The macromolecules that encode and translate information in living systems, DNA and RNA, exhibit distinctive structural asymmetries, including homochirality or mirror image asymmetry and 3'-5' directionality, that are invariant across all life forms. Here we construct a simple model of hypothetical self-replicating polymers to show that asymmetric autocatalytic polymers are more successful in self-replication compared to their symmetric counterparts in the Darwinian competition for space and common substrates. This broken-symmetry property, called asymmetric cooperativity, arises when the catalytic influence of inter-strand bonds on their left and right neighbors is unequal. Asymmetric cooperativity also leads to simple evolution-based explanations for a number of other properties of DNA that include four nucleotide alphabet, three nucleotide codons, circular genomes, helicity, anti-parallel double-strand orientation, heteromolecular base-pairing, asymmetric base compositions, and palindromic instability, apart from the structural asymmetries mentioned above. (Abstract excerpts)
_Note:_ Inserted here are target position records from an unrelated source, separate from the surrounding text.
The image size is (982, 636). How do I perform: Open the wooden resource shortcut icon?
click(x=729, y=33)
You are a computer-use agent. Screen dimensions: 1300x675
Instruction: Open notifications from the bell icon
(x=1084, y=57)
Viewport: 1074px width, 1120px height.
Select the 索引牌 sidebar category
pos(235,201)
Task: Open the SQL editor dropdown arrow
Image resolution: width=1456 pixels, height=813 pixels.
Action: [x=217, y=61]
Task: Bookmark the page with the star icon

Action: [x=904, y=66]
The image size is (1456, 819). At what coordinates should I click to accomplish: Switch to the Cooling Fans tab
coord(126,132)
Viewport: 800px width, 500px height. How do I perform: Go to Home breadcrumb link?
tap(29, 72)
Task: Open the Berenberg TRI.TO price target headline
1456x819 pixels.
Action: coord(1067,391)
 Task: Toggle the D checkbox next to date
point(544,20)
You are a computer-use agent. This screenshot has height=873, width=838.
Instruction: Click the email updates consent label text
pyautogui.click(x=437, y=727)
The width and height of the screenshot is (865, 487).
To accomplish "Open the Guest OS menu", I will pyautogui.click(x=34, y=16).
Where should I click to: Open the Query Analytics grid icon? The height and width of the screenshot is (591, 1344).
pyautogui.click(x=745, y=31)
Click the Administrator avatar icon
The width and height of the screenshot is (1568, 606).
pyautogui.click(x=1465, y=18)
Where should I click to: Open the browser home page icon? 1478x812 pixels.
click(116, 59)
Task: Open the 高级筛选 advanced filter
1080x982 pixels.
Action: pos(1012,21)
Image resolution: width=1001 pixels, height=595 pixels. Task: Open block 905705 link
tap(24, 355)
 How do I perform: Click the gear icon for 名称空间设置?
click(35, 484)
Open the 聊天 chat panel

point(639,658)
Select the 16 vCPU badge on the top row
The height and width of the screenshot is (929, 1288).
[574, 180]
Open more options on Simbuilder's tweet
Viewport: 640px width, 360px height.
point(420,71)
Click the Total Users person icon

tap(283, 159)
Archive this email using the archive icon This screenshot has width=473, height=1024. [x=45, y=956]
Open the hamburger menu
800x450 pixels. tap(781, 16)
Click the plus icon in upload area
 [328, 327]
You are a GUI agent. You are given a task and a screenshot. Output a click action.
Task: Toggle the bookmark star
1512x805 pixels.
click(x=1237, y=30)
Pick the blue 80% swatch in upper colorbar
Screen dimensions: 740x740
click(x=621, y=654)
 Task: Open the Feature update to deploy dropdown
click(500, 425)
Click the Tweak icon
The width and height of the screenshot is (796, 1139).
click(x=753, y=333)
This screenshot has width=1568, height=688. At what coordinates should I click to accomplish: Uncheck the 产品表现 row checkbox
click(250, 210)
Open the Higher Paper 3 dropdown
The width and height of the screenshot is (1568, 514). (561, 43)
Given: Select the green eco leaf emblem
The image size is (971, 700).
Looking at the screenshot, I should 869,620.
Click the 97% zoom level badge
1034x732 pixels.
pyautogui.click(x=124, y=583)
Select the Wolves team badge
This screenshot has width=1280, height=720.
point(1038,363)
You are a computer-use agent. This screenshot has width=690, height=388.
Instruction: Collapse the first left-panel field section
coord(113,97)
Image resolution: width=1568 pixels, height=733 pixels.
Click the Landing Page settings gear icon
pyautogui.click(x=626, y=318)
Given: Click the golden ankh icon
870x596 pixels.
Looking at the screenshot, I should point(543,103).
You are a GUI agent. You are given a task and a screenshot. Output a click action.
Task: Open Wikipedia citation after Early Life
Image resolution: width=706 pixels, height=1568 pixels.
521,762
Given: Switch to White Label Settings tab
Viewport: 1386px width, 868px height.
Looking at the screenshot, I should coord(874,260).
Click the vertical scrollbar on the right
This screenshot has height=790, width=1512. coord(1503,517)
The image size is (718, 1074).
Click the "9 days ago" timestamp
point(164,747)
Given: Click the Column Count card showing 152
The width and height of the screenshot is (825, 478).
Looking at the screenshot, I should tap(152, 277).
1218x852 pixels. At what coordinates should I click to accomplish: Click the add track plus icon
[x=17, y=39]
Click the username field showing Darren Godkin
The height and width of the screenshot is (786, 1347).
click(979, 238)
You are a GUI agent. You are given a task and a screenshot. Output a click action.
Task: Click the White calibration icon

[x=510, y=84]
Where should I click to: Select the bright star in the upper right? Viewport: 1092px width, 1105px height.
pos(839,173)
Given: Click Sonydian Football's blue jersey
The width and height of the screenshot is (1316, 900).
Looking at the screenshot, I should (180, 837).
Szathmary, Eors. Coevolution of Metabolic Networks and Membranes: the Scenario of Progressive Sequestration. Philosophical Transactions of the Royal Society B. 362/1781, 2007. As the extended Abstract notes, the Eotvos University, Budapest, biologist presses the view that enclosed proto-vesicles was a crucial feature of life’s original advance. Evolution is then a story of their sequential ramification via hierarchies of wholes nested within wholes, lately a worldwide humankind. See also in the same issue Tristan Rocheleau, et al. Emergence of Protocellular Growth Laws.
Many regard metabolism as one of the central phenomena (or criteria) of life. Yet, the earliest infrabiological systems may have been devoid of metabolism: such systems would have been extreme heterotrophs. We do not know what level of complexity is attainable for chemical systems without enzymatic aid. Lack of template-instructed enzymatic catalysis may put a ceiling on complexity owing to inevitable spontaneous decay and wear and tear of chemodynamical machines. Views on the origin of metabolism critically depend on the assumptions concerning the sites of synthesis and consumption of organic compounds. If these sites are different, non-enzymatic origin of autotrophy is excluded. Whether autotrophy is secondary or not, it seems that protocell boundaries may have become more selective with time, concurrent with the enzymatization of the metabolic network. Primary heterotrophy and autotrophy imply pathway innovation and retention, respectively. The idea of metabolism–membrane coevolution leads to a scenario of progressive sequestration of the emerging living system from its exterior milieu. Comparative data on current protein enzymes may shed some light on such a primeval process by analogy, since two main ideas about enzymatization (the retroevolution and the patchwork scenarios) may not necessarily be mutually exclusive and the earliest enzymatic system may have used ribozymes rather than proteins. (1781)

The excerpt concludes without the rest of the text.